I'm given that it suffices to show that $(a)$ the set of elements of the form $a+b\sqrt2+c\sqrt 3+d\sqrt6$ does in fact form a ring and that $(b)$ every ring containing ${\mathbb Q},\sqrt 2$ and $\sqrt3$ has to contain all elements of the form $a+b\sqrt2+c\sqrt 3+d\sqrt6$.

$(a)$ is fine as we merely show that both $0$ and $1$ are of this form and that the addition, subtraction and multiplication of any two elements of this form can be rearranged back into this form. $(b)$ confused me, however. I looked at the solution which said:

"That $(b)$ is true follows from the fact that a ring is closed under addition and multiplication and that $\sqrt 2 \sqrt 3=\sqrt 6$"

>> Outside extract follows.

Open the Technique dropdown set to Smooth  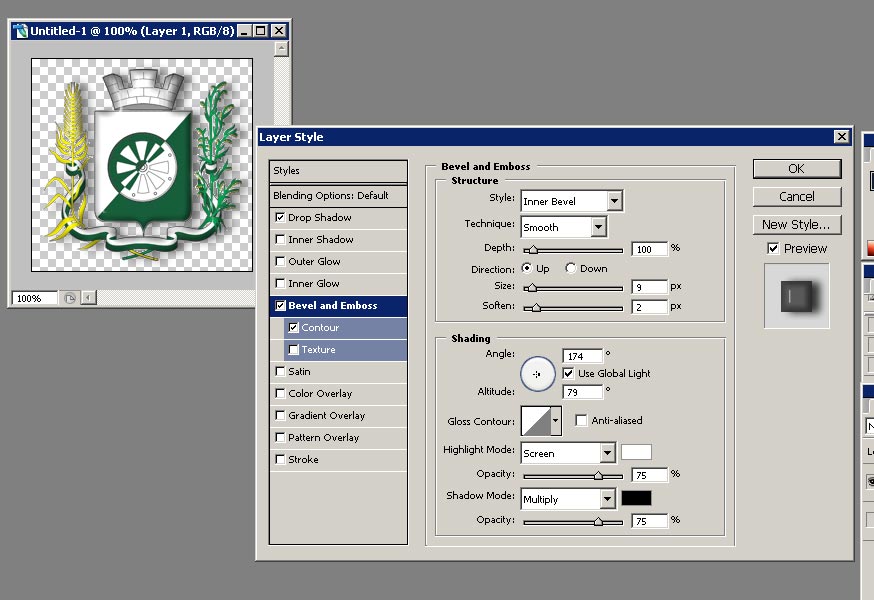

I can't really see this, could anyone expand on it a little?

Thank you.

Answer 1

Well, suppose you take any element of the form $a+b\sqrt{2} + c\sqrt{3} + d\sqrt{6} = a + b\sqrt{2} + c\sqrt{3} + (d\sqrt{2})\sqrt{3}$. Isn't this clearly in $\mathbb{Q}(\sqrt{2},\sqrt{3})$?

Answer 2

Hint $ $ The smallest subring of $\,\Bbb R\,$ containing $\,\Bbb Q,\ r,\ s$ is $\,\Bbb Q[r,s],\,$ i.e. the set of all polynomials in $\,r,s\,$ with rational coefficients: clearly they form a ring, and must be contained in any subring containing $\,\Bbb Q,\ r,\ s.\,$ But since $\,r,s = \sqrt{2},\,\sqrt{3}\,$ satisfy $\,r^2 =2,\, s^2=3,\,$ all $\,r^k,s^k$ with $\,k\ge 2\,$ can be eliminated, hence every such polynomial is equal to one of the form $\ a + b r + c s + d rs.$

Remark $\ $ If you are familiar with evaluation homomorphisms then it is more instructive to view the above as follows: the universal way of adjoining $\,r,s\,$ to $\,\Bbb Q\,$ arises by specializing the adjunction of indeterminates $\,\Bbb Q[x,y]\,$ via the evaluation homomorphism $\,x,y\mapsto r,s.\,$ See here for further discussion on the universal view of ring adjunctions.